Extracted material:
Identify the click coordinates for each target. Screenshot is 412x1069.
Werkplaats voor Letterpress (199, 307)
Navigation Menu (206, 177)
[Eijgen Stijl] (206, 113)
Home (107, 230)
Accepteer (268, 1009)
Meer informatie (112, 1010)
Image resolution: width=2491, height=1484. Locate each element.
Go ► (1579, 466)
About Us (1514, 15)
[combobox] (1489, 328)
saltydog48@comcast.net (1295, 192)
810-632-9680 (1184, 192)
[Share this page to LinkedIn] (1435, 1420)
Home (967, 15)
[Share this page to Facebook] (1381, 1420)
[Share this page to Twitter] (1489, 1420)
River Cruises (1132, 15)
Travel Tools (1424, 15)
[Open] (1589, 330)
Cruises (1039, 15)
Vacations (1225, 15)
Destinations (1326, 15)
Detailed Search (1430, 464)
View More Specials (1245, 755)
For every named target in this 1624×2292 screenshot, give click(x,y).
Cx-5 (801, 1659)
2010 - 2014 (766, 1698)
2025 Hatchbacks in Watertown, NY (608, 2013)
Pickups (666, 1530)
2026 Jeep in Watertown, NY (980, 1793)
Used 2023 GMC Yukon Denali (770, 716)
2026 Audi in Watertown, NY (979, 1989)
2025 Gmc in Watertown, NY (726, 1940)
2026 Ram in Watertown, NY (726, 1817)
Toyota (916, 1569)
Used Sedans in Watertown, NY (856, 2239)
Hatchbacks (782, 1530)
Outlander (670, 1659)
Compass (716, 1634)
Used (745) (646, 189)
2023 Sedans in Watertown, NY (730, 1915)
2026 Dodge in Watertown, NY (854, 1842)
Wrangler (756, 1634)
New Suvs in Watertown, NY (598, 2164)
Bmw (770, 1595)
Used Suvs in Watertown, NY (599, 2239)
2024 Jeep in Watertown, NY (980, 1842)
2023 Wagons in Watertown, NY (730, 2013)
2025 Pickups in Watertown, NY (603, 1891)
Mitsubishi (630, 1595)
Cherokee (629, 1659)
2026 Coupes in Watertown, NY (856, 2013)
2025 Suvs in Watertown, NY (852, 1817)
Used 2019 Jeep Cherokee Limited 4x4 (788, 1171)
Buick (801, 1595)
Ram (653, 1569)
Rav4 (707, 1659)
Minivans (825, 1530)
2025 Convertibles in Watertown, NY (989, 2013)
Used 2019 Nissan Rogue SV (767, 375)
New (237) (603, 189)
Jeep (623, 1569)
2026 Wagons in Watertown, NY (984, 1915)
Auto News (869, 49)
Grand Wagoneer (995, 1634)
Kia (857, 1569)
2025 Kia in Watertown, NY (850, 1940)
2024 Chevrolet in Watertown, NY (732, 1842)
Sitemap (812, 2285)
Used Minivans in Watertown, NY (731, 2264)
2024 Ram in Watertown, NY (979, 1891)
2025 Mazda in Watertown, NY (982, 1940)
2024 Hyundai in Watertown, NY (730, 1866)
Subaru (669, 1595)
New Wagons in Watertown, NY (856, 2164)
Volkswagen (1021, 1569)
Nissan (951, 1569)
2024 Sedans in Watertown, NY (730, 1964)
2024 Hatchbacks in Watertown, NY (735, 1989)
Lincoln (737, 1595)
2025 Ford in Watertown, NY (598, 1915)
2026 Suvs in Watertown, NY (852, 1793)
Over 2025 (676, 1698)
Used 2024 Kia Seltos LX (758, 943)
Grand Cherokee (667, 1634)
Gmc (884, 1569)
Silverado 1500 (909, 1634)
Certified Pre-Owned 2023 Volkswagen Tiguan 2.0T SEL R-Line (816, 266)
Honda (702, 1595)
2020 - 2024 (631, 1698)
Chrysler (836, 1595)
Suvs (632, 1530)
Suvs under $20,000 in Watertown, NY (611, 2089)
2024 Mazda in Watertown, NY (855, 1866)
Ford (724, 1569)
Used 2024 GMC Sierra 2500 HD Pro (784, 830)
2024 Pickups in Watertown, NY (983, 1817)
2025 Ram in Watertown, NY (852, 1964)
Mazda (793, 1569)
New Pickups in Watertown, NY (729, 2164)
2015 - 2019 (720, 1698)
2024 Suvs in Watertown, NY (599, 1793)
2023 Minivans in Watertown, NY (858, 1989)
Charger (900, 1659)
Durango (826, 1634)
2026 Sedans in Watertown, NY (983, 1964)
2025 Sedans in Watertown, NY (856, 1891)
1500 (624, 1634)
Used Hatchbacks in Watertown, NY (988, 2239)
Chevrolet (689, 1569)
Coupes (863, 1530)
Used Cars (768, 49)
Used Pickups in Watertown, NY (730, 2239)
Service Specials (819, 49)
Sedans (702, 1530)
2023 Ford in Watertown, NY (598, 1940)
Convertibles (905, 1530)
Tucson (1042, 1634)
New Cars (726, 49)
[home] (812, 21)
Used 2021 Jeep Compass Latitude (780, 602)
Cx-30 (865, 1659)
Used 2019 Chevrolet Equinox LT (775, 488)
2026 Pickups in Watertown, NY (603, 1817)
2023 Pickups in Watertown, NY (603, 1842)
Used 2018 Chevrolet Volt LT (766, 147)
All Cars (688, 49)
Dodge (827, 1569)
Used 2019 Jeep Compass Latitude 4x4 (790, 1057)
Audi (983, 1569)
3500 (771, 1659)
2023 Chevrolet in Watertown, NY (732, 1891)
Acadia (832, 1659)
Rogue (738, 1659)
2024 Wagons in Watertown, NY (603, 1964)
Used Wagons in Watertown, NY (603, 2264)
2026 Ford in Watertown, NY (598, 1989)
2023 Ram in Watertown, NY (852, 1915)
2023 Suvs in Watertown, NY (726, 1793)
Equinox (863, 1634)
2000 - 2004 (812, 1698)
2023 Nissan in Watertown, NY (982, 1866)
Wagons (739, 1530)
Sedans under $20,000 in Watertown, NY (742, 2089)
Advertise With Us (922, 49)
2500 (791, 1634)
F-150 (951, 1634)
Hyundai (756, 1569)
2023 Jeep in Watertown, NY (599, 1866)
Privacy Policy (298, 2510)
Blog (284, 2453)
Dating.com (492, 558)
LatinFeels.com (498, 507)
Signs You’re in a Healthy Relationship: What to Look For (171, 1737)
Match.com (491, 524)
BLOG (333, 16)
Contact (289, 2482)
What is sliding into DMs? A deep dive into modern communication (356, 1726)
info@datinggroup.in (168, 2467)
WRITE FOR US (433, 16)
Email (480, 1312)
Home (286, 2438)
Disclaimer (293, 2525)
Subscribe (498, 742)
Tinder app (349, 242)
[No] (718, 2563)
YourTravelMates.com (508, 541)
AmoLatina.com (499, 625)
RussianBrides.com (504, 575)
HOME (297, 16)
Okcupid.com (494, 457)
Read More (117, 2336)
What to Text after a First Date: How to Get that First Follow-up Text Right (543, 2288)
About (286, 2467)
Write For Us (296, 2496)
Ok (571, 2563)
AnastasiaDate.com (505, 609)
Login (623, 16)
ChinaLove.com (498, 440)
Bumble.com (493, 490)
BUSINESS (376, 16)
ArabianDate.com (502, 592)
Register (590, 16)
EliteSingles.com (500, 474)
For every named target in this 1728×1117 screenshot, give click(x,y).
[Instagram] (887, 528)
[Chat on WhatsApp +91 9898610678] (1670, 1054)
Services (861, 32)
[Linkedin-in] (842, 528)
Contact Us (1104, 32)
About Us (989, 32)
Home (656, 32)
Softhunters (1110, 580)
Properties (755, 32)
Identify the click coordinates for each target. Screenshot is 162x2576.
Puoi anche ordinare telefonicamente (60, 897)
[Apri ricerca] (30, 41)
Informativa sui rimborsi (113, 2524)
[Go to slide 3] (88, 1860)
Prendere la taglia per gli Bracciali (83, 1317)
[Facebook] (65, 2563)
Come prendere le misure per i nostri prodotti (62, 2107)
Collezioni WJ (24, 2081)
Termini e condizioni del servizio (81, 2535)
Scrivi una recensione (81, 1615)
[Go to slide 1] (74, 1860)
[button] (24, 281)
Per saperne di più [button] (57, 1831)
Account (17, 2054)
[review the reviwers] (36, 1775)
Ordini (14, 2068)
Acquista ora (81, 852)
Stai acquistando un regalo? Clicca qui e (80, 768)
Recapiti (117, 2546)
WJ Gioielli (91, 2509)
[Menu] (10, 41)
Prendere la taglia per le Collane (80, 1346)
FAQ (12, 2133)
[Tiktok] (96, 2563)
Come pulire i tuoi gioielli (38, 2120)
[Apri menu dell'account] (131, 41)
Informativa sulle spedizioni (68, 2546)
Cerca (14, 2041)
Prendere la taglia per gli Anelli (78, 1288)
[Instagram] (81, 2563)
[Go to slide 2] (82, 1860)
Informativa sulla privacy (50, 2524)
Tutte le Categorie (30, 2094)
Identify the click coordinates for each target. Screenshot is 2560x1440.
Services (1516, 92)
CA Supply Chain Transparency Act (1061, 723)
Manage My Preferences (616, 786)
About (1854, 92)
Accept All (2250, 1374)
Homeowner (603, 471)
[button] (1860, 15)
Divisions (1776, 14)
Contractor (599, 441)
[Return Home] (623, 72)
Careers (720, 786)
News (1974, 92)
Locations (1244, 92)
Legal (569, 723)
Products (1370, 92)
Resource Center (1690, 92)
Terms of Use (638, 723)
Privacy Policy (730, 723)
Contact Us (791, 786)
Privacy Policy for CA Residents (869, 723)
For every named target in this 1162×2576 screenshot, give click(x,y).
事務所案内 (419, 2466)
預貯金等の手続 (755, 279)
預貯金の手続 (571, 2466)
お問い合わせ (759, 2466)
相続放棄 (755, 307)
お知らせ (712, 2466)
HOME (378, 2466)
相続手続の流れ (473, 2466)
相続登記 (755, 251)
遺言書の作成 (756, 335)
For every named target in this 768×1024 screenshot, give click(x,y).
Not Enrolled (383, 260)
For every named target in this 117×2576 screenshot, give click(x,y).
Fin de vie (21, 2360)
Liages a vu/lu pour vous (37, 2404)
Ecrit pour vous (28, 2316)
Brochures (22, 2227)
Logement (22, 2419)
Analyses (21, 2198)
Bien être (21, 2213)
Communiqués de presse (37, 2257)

Task instructions: Write out exactly the lines above between the line with "Minivans (825, 1530)" and the line with "Lincoln (737, 1595)", inclusive, and nothing beyond them.

Your response:
Minivans (825, 1530)
2025 Convertibles in Watertown, NY (989, 2013)
Used 2019 Nissan Rogue SV (767, 375)
New (237) (603, 189)
Jeep (623, 1569)
2026 Wagons in Watertown, NY (984, 1915)
Auto News (869, 49)
Grand Wagoneer (995, 1634)
Kia (857, 1569)
2025 Kia in Watertown, NY (850, 1940)
2024 Chevrolet in Watertown, NY (732, 1842)
Sitemap (812, 2285)
Used Minivans in Watertown, NY (731, 2264)
2024 Ram in Watertown, NY (979, 1891)
2025 Mazda in Watertown, NY (982, 1940)
2024 Hyundai in Watertown, NY (730, 1866)
Subaru (669, 1595)
New Wagons in Watertown, NY (856, 2164)
Volkswagen (1021, 1569)
Nissan (951, 1569)
2024 Sedans in Watertown, NY (730, 1964)
2024 Hatchbacks in Watertown, NY (735, 1989)
Lincoln (737, 1595)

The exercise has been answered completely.